Grossbritannien
Quentin Skinner
Balzan Preis 2006 für Geschichte und Theorie des politischen Denkens
Quentin Skinner, Barber Beaumont Professor of the Humanities an der Queen Mary University of London, ist einer der herausragendsten und einflussreichsten zeitgenössischen Forscher im Bereich des politischen Denkens. Ende der sechziger und Anfang der siebziger Jahre entwickelte er einen philosophisch-theoretischen Ansatz, in dessen Mittelpunkt der politische Diskurs als Summe von Sprachakten und als Aufgabe der kontextbezogenen Interpretation des Historikers steht.
Dank der methodologischen Instrumente, die durch den Ansatz der Theorie der Sprachakte zur Verfügung standen, hat sich Quentin Skinner ab Mitte der siebziger Jahre in einer beeindruckenden Vielzahl von historischen Studien mit einer neuen originellen Interpretation der Entstehung der politischen Kategorien und Perspektiven während des Spätmittelalters und der frühen europäischen Moderne, allen voran der Entstehung der modernen Staatsidee, befasst. Sein erster grundlegender Beitrag hierzu ist das umfangreiche, 1978 in zwei Bänden erschienene Werk The Foundations of Modern Political Thought. Dieses der Renaissance und Reformation gewidmete Werk gehört nunmehr zu den Klassikern der Geschichte des modernen politischen Denkens.

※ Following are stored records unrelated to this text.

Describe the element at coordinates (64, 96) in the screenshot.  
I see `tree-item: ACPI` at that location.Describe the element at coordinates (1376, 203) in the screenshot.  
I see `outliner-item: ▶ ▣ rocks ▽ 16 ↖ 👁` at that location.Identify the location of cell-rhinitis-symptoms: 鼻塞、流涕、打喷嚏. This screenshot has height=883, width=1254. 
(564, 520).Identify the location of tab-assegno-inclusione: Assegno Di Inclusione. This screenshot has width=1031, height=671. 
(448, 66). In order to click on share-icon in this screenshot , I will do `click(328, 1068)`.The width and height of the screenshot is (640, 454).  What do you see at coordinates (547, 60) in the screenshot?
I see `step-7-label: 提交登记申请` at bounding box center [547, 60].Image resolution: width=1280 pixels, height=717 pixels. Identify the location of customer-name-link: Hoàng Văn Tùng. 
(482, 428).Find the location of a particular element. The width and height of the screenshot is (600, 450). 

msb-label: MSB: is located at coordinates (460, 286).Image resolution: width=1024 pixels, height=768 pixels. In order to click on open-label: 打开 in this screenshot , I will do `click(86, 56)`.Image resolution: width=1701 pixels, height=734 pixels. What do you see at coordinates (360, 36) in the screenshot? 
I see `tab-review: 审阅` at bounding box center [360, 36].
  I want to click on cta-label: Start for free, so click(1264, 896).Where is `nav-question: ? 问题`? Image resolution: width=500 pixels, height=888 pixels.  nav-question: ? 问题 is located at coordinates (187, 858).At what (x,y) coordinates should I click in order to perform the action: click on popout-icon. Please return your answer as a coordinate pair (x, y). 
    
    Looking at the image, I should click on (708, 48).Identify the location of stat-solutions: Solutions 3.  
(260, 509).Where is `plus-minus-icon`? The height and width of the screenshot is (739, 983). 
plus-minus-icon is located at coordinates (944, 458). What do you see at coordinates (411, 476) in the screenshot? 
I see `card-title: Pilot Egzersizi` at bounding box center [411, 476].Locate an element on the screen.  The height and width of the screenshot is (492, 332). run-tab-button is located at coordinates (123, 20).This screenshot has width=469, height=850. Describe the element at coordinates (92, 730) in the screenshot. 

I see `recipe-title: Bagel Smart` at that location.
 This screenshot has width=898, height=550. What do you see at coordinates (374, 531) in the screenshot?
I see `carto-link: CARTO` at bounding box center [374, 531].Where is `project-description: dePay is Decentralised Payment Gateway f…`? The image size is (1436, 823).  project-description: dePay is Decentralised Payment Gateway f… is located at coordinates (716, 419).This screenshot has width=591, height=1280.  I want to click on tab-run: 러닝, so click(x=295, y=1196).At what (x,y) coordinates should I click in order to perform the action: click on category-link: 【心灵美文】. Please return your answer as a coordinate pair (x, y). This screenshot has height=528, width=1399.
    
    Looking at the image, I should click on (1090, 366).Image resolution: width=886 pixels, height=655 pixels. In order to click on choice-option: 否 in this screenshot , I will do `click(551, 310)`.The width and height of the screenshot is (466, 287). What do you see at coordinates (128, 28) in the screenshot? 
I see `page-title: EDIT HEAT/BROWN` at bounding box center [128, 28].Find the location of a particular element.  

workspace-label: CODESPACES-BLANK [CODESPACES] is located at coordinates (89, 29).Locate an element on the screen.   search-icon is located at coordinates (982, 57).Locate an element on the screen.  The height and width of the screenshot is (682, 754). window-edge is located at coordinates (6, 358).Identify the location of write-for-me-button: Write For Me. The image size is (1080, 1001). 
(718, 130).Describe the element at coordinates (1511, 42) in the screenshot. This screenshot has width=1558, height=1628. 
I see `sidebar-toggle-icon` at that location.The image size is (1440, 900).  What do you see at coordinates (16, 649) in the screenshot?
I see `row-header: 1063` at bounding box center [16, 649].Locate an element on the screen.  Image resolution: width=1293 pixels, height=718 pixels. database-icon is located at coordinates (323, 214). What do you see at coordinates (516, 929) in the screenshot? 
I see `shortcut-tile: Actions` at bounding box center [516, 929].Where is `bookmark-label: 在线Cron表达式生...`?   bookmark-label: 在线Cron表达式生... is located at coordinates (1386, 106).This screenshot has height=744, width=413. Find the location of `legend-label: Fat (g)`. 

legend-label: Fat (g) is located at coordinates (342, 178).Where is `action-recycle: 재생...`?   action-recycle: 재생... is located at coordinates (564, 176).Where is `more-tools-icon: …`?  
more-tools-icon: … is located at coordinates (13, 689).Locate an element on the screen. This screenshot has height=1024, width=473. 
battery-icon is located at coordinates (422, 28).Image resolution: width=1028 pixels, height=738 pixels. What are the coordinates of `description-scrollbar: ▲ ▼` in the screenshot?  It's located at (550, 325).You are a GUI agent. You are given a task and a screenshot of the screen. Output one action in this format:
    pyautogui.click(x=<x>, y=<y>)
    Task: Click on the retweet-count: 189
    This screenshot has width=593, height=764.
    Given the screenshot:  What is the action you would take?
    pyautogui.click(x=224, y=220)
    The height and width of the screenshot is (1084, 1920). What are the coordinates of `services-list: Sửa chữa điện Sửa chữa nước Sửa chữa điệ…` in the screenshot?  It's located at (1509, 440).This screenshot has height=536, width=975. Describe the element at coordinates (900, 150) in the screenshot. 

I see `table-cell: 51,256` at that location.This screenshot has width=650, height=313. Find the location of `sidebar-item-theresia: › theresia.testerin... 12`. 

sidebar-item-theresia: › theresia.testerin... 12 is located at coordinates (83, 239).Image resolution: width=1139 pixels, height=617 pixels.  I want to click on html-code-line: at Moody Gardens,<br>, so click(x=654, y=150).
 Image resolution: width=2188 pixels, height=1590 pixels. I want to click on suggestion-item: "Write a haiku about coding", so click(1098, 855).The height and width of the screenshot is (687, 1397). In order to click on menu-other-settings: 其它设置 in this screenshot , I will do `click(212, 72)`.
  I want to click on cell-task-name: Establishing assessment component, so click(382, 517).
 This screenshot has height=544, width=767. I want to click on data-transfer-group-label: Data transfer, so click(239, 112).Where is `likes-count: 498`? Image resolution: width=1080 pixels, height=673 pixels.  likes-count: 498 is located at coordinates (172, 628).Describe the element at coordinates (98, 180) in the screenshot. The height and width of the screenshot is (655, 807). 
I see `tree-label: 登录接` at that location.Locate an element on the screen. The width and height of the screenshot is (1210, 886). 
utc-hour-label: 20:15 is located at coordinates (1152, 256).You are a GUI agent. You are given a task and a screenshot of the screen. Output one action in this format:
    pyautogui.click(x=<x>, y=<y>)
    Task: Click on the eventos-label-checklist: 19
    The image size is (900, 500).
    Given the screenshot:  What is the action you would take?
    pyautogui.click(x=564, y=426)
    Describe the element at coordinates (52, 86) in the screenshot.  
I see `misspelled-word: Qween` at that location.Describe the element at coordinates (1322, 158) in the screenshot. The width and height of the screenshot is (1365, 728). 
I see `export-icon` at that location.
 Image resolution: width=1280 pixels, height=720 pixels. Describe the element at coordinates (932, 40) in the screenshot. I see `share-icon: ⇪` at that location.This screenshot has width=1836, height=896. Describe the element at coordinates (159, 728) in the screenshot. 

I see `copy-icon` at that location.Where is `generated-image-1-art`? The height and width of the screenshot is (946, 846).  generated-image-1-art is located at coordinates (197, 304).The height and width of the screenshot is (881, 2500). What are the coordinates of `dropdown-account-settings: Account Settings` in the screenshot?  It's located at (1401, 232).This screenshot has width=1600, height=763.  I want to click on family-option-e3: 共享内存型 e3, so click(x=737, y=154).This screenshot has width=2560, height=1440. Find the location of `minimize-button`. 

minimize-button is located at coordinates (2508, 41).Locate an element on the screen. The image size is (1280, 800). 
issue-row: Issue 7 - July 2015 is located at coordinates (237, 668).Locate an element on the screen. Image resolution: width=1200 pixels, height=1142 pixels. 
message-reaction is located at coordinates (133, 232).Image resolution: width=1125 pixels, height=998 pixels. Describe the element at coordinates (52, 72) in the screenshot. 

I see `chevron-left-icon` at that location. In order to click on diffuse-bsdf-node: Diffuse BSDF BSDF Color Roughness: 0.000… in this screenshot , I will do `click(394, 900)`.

Im Jahre 2002 veröffentlichte er seine Summa Visions of Politics. Im ersten Band, Regarding Method, sind seine Beiträge zur Theorie der Interpretation des politischen Denkens versammelt. Der zweite Band, Renaissance Virtues, befasst sich hingegen mit der historischen Rekonstruktion des Republikanismus als Theorie der Freiheit und des guten Regierens zwischen dem 13. und 16. Jahrhundert. Der dritte Band, Hobbes and the Civil Science, enthält einen sorgfältig durchdachten innovativen Interpretationsvorschlag für das politische Denken von Hob bes, dem bedeutendsten politischen Philosophen Englands. Diesem hatte Quentin Skinner bereits 1996 mit Reason and Rethoric in the Philosophy of Hobbes eine richtungweisende Studie gewidmet.
Ausgehend von dem Aufsatz Liberty before Liberalism (1998), welchem die Antrittsvorlesung als Regius Professor von 1997 zugrunde liegt, hat Quentin Skinner in den letzten Jahren eine theoretische Auffassung verteidigt, die auf der “neurömischen” Idee der Freiheit, verstanden im republikanischen Sinne als Freiheit der Personen gegenüber der Willkürherrschaft anderer, fusst. Vor dem Hintergrund der heutigen Verbreitung des Republikanismus nimmt Quentin Skinner die klassische, von Isaiah Berlins berühmtem Aufsatz ausgelöste Debatte über die positive und negative Freiheit wieder auf, indem er eine dritte Konzeption der Freiheit, verstanden als Unabhängigkeit, einführt, welche uns als Erben die Orientierung in den zeitgenössischen politischen und sozialen Konflikten möglich macht.
Quentin Skinners unermüdlicher Beitrag zur Forschung und Heranbildung von jungen Wissenschaftlern im Bereich der Theorie und Geschichte des politischen Denkens war in den vergangenen Jahrzehnten kontinuierlich von einer intensiven Tätigkeit als Herausgeber der bedeutenden Reihe Ideas in Context und Cambridge Texts in the History of Political Thought (Cambridge University Press) begleitet.
Durch sein Gesamtwerk hat Quentin Skinner ein völlig neues Paradigma im Bereich der Theorie und Geschichte des politischen Denkens geschaffen.